Correlation of Somatostatin Receptor 2 Expression, 68Ga-DOTATATE PET Scan and Octreotide Treatment in Thymic Epithelial Tumors

Somatostatin receptor 2 (SSTR2) has been shown to be expressed in a subset of neuroendocrine tumors and carcinomas and plays a role in imaging studies and guiding therapy. Patients with tumors expressing SSTR2 may be successfully treated with somatostatin inhibitors or radiolabeled somatostatin analogues. We studied SSTR2 expression in TET and correlated it with 68Ga-DOTATATE PET/CT or 68Ga-DOTATATE PET/MR results and treatment outcome. An institutional database of TET was searched for thymoma, thymic carcinoma, and thymic neuroendocrine tumor (TNET) with available resection specimens. Cases were subtyped (2021 WHO classification) and staged (8(th) AJCC/UICC staging). A section was stained with anti-SSTR2 antibody (clone UMB1). Percent tumor cells with membranous staining was recorded if present in ≥1% of tumor cells. Medical records were searched for 68Ga-DOTATATE PET scans and treatment. Statistical analysis was performed. Eighty patients (1969-2021) with a median age of 61.3 years (range, 19.1-87.3) (37 males, 46.3%) had thymic carcinoma (N=33), TNET (N=7), or thymoma (N=40). SSTR2 expression was identified in 29 (of 80, 36.3%) TET including 2/2 (100%) small cell carcinomas, 2/5 (40.0%) atypical carcinoid tumors, 16/23 (69.6%) squamous cell carcinomas, 2/2 (100%) lymphoepithelial carcinomas, 1/1 (100%) adenosquamous carcinoma, and 6/40 (15.0%) thymomas.
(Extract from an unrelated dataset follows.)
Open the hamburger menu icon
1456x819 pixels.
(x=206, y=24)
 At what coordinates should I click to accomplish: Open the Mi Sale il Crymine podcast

SSTR2 expression in ≥50% of tumor cells (vs 1-49%) was associated with younger age (p=0.023) and shorter recurrence/metastasis-free survival (p=0.007). 68Ga-DOTATATE PET scans (N=9) revealed a Krenning score of 3 in patients with atypical carcinoid tumor, small cell carcinoma, and squamous cell carcinoma (N=1 each) with SSTR2 expression in 95, 100, and 5% of tumor cells, respectively. Scans with Krenning scores of ≤2 (N=5) were seen in tumors with no SSTR2 expression in 80% of cases and a single atypical carcinoid tumor with SSTR2 expression in 10% of tumor cells. One scan resulted as “increased uptake” was in a patient with no SSTR2 expression. In conclusion, 68Ga-DOTATATE PET scans correlated with SSTR2 expression in TET in most patients and appeared to be useful to identify patients with TET who may be amenable to treatment with somatostatin analogues. Larger studies including more patients with 68Ga-DOTATATE PET scans are necessary to independently and prospectively validate our findings.